To characterize the microfluidic pumping capabilities of the artificial cilia, we incorporate the cilia inside a PDMS microchannel loop and analyze the flow in produces. We vary important parameters such as the cilia width, spacing, number of rows and channel dimensions and establish its influence on the pumping efficiency. We observe low pumping rates at very high and very low operating frequencies, and establish an optimum operating frequency for maximized pumping efficiency.
Further, we demonstrate the use of such cilia for microfluidic mixing. For this, we use a PDMS Y-channel with cilia on its bottom wall. Two fluids dyed with different fluorescent colors are introduced into the two inlet channels. And the ability of the cilia to mix the two streams of fluid is characterized by imaging the fluorescent intensity of the fluid stream downstream from the cilia. Again, we show the dependence of mixing efficiency on several parameters of the system.
We also demonstrate particle capture with these artificial cilia.
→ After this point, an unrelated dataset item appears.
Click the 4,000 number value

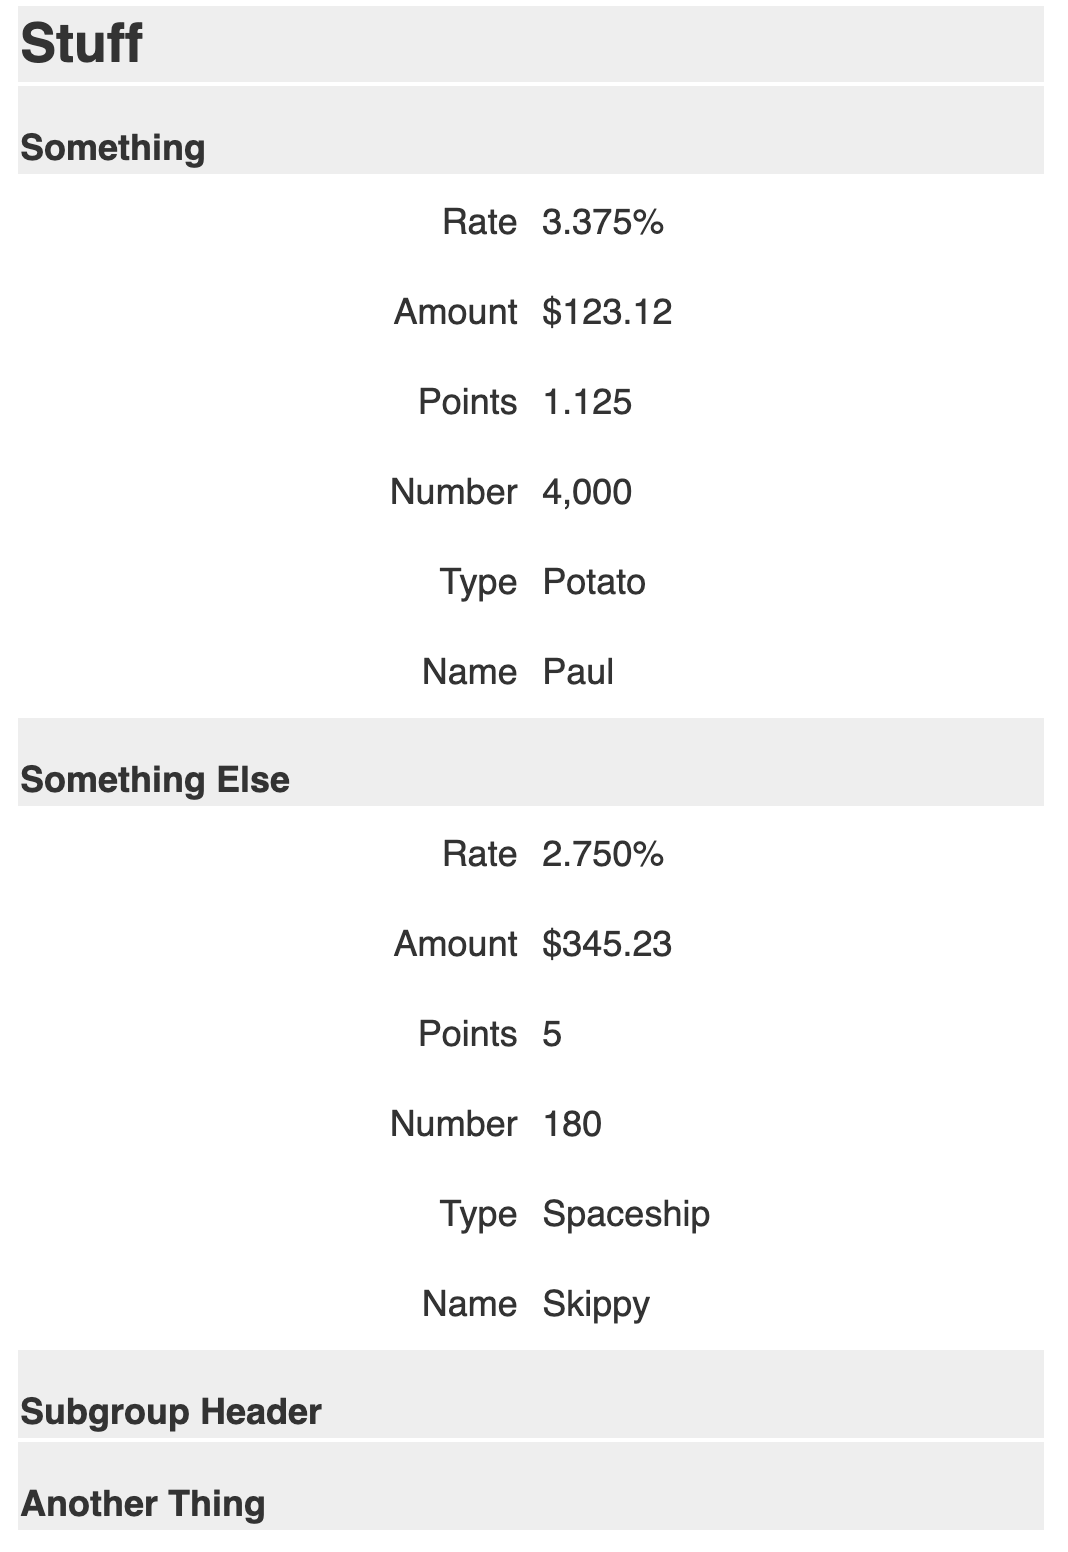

To do this, we functionalize the cilia with streptavidin protein, and introduce particles coated with biotin into the microchannel. The cilia is then oscillated so as to produce mixing in the microchannel. The mixing effect increases the probability of particles coming in contact with the cilia. The biotin coated particles stick to the cilia when they come into contact. This demonstrates capture of particles in a microfluidic channel. These microfluidic functions find varied application in many lab on a chip devices where active fluid transport is needed.